Records show that the case began not with a lawsuit, but with internal suspicion

Abu Dhabi: For years, the two men had been trusted with sensitive information at their workplace, the kind of access that comes with responsibility, discretion and confidence from management. That trust, a court has ruled, was ultimately broken.
The Abu Dhabi Family and Civil Administrative Court has ordered the former colleagues to jointly pay Dh50,000 in compensation to the company they once worked for, after finding that confidential business information had been leaked to a competing firm.
Court records, according to Al Khaleej newspaper, show that the case began not with a lawsuit, but with internal suspicion.
The company noticed that proprietary details, data meant to remain strictly in-house, had surfaced elsewhere.
An internal investigation followed, leading first to one employee, who later admitted to passing information to a rival company operating in the same field. His employment was terminated soon after.

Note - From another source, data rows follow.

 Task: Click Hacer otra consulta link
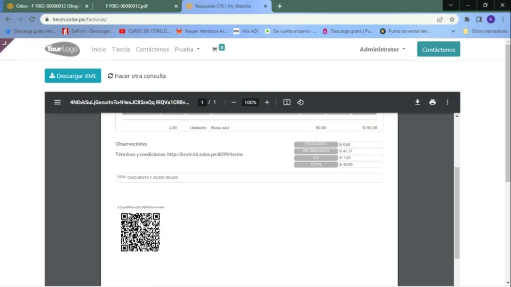[137, 76]
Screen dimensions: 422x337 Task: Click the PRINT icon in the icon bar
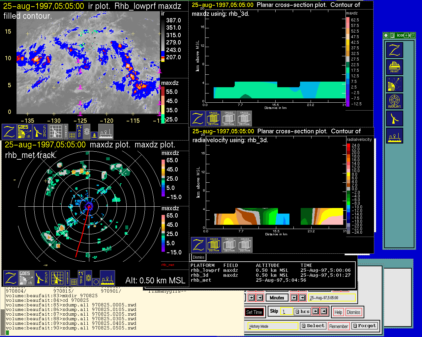coord(395,67)
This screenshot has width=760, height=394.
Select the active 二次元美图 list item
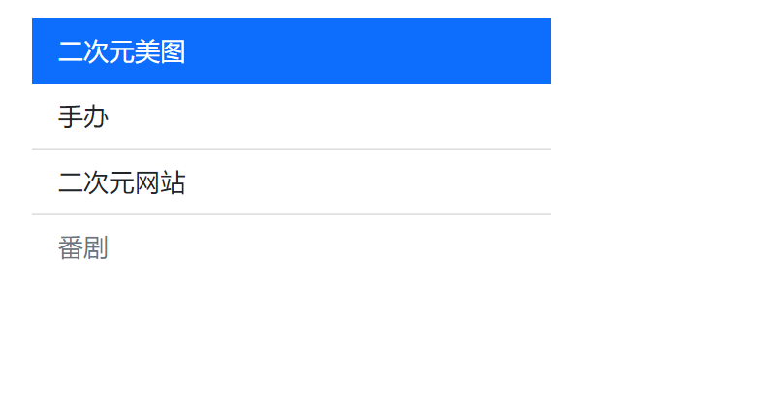[291, 51]
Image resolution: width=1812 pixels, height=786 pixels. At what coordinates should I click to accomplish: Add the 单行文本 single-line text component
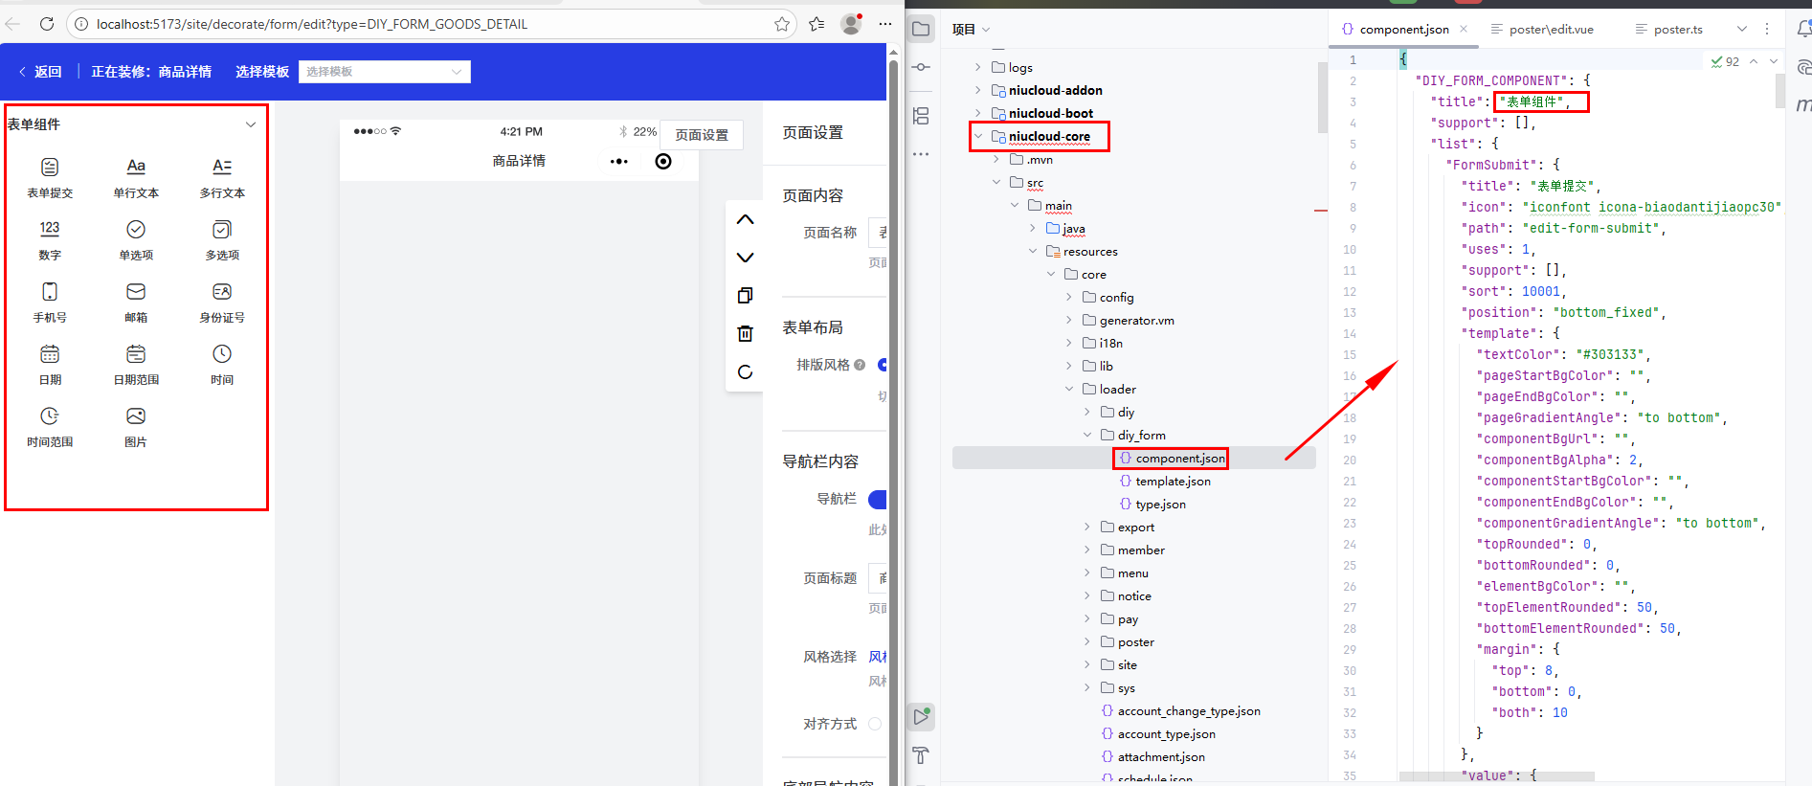(136, 168)
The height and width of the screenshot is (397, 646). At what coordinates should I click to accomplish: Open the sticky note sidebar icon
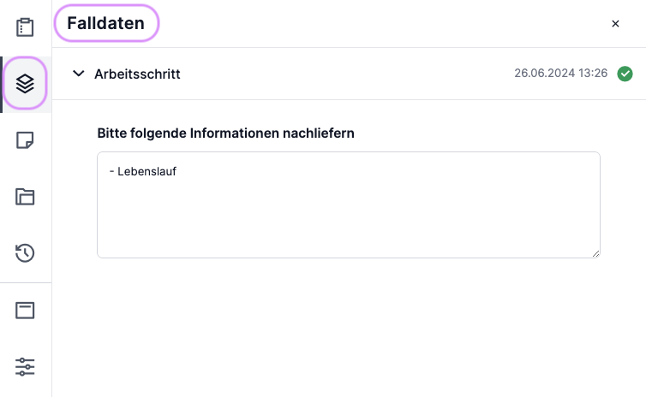coord(25,140)
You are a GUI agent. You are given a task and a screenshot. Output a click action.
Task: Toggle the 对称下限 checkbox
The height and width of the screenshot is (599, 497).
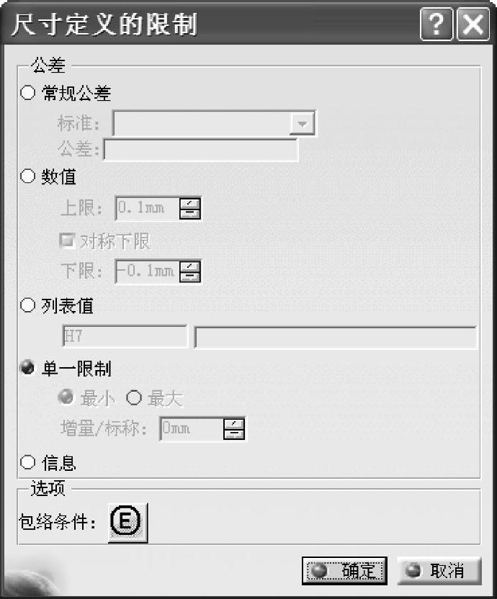pos(67,241)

What emerged next deepened the breach. Investigators found that a second employee had quietly assisted, supplying additional internal data that was then forwarded outside the company. Both men acknowledged their roles during questioning.

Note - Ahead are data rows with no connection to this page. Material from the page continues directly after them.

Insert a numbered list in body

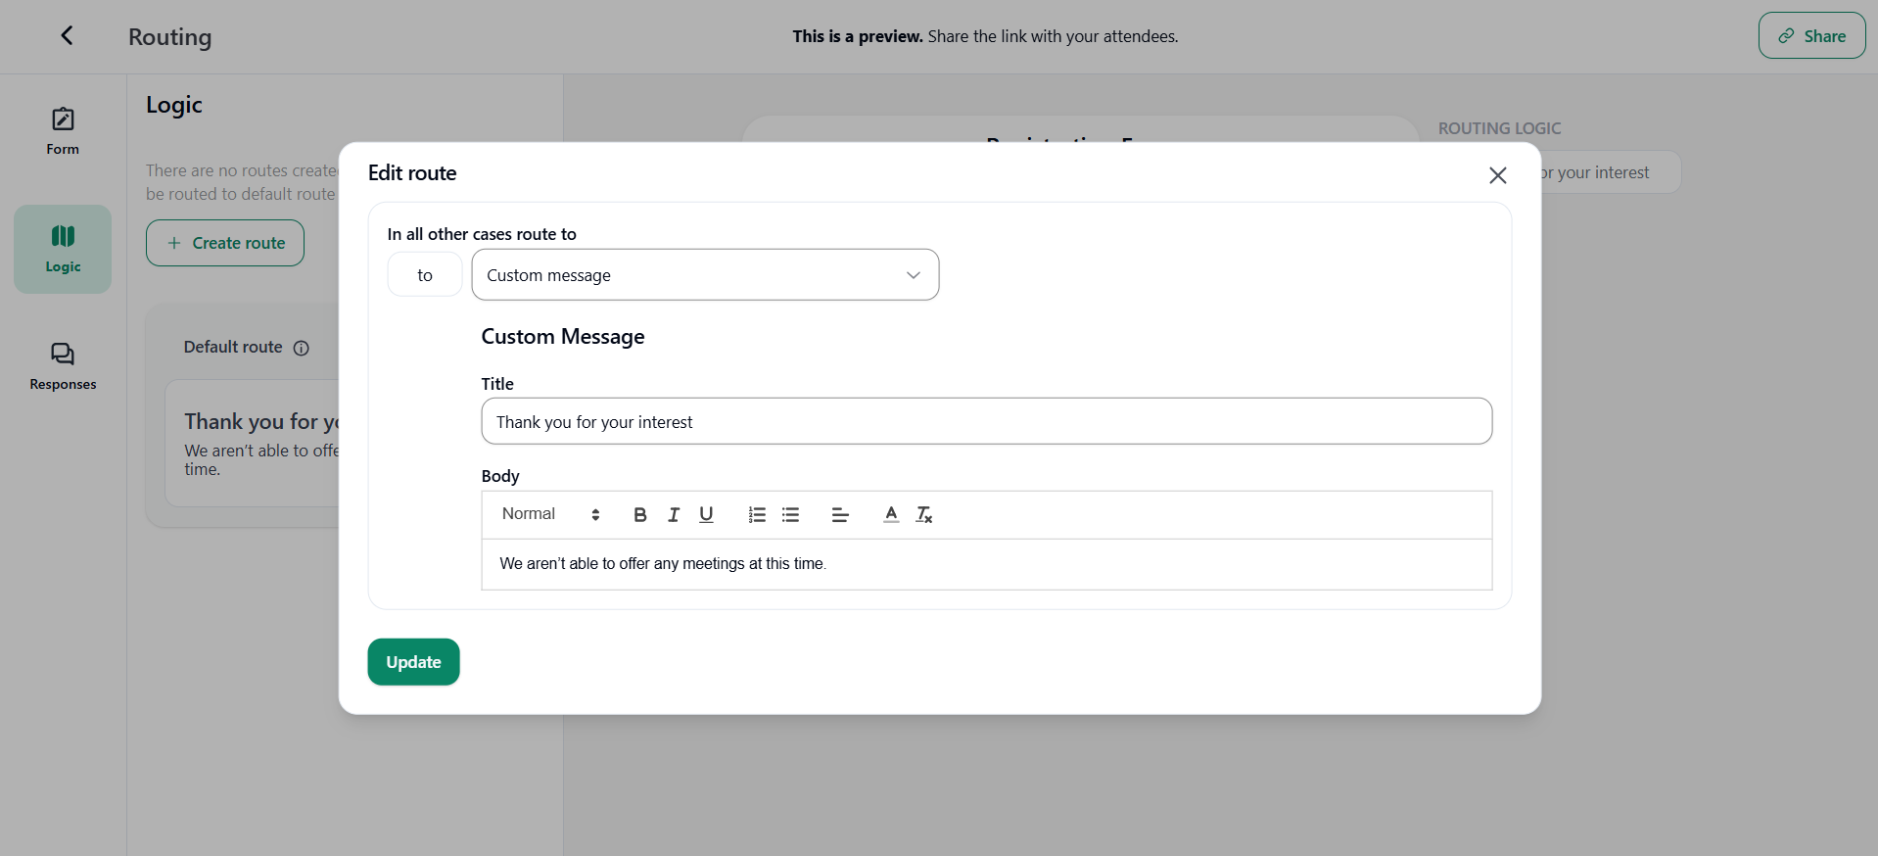(x=757, y=515)
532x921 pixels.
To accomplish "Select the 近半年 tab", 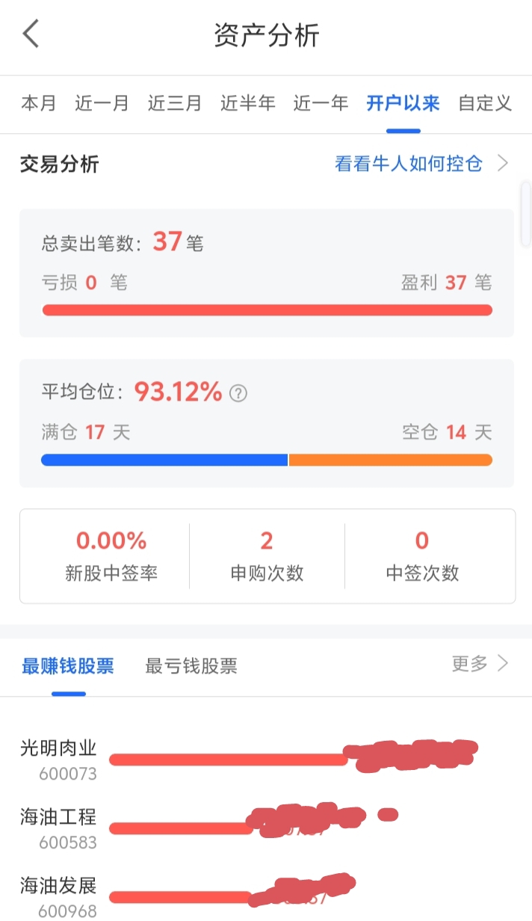I will pyautogui.click(x=247, y=103).
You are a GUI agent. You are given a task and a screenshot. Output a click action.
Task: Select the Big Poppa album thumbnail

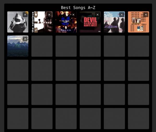pyautogui.click(x=42, y=22)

The employer turned to the courts, seeking Dh150,000 in damages and arguing that the disclosures had caused financial harm, eroded competitive advantage and led to lost business opportunities.
Criminal charges were also filed, accusing the first employee of unlawfully revealing confidential information obtained through his job, and the second of cooperating by providing and transmitting that data.
In the criminal case, the men were each fined Dh5,000. The civil claim, however, moved separately, with judges weighing the scale of the damage rather than the punishment.
In its ruling, the court noted that both employees held sensitive positions and were contractually bound to protect company information. While the company’s full compensation request was not granted, the court concluded that real material harm had occurred. It set damages at Dh50,000, to be paid jointly by the two former employees.